The world’s largest floating solar power plant is now operational and connected to the electric grid in China. It is a 40-megawatt facility and floats in water 13 to 30 feet deep in a lake that was created by a former mining operation.
The former coal mine caused the collapse of surrounding land, creating a cavity that eventually filled with rainwater forming a lake. Because of the coal mining operations, the water in the lake became extremely mineralized and useless. But by constructing the solar power plant, authorities have managed to repurpose the area for something green and useful.
The water in the lake is of no value to people, but it does enhance the solar power plant by helping to cool down the system, which improves power generation and prevents damage from heat.
In general, floating power plants avoid using land that otherwise might be occupied by people or used for agricultural purposes. The floating solar installations help reduce water evaporation in reservoirs where they might be installed. Especially in a crowded country like China, generating power without using up valuable land in populated areas is a good thing.

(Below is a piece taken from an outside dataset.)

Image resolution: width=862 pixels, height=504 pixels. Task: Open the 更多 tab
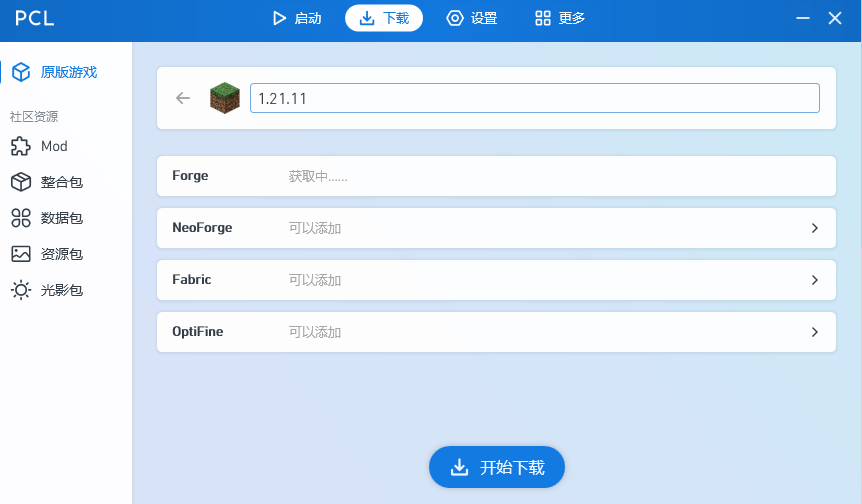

China has been considered one of the worst polluters in the world, but that country is now active in renewable energy technologies. They have previously installed other floating solar plants as well as a 10-square-mile land-based solar facility touted as the largest solar power plant on earth. Successful installations like these will help to further lower the cost of solar power systems bringing the price of solar power below that of coal, which will help China move away from polluting coal power plants.
Photo courtesy of YouTube.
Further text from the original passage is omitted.